How can you provide the right opportunities that will keep your young employees interested and engaged with your company?
The key to an engaging learning & development strategy
Personal Development Plans
Personal development is about learning new skills that aren’t necessarily directly related to your current role. The focus isn’t so much on how you can do better at your job, but rather how your job can do better for you.
The practice is often overlooked for a number of reasons. The business world is especially tough at the moment, which causes us to concentrate more on the ‘here and now’ rather than where our employees will be in the future. There’s a feeling that there’s just not enough time for it, which leads to a lot of box ticking and not much getting done.
It’s so important to make time for this. Talented workers naturally want to progress and will appreciate the opportunity you give then, and people care if you take a genuine interest in their future. Both help to build loyalty; loyal employees are more engaged and engaged employees are more productive.
Work with your employees to draw up a tailored plan of their wants and needs. Forming this in writing is important as it helps to identify opportunities to align job duties with the employee’s personal goals.
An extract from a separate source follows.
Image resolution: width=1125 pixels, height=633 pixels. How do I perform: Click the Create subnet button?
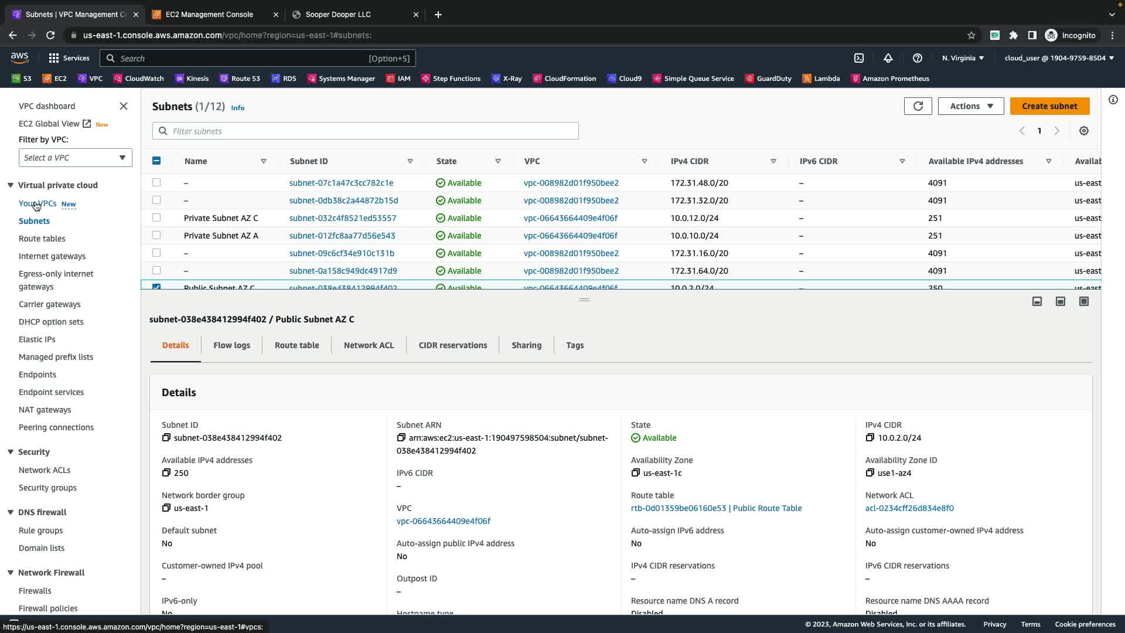click(1049, 106)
Increase the accessibility of relevant training
It’s all very well to formulate grand plans for personal development, but if in reality access to the required training is poor, then this will leave your employees potentially more frustrated than if no option was given at all.
eLearning is a great way to deliver fast and effective learning. The rigid structure of formal training sessions often forces learners into consuming too much information at times that aren’t convenient or optimal for their learning experience. Conversely, eLearning allows the trainee to access the courses they want when it suits them, leading not only to more satisfaction but a 60% faster learning curve than traditional in-person training.
eLearning also gives the option to introduce different kinds of learning in order to suit the trainee, including text, images, videos and interactive elements. All this whilst avoiding the travel, venue hire and catering costs associated with classroom-based training sessions.
Foster a culture of mutual development
Employees feel more engaged and motivated by their work when they feel part of a team. One of the best ways to cultivate this feeling is to encourage staff to become interested in each other’s jobs and careers. This can be done by facilitating frequent knowledge shares and rewarding those that offer help and training to others beyond the call of duty.
This takes advantage of the experience you have within your team, giving everyone a chance to develop as a result. It also gives employees a better understanding of how other roles and departments work, which should lead to better internal communication.
You should complement this culture by allowing employees access to real experience in other parts of the business that they find interesting. After all, it’s going to cost you a lot less to move an employee than to lose them altogether.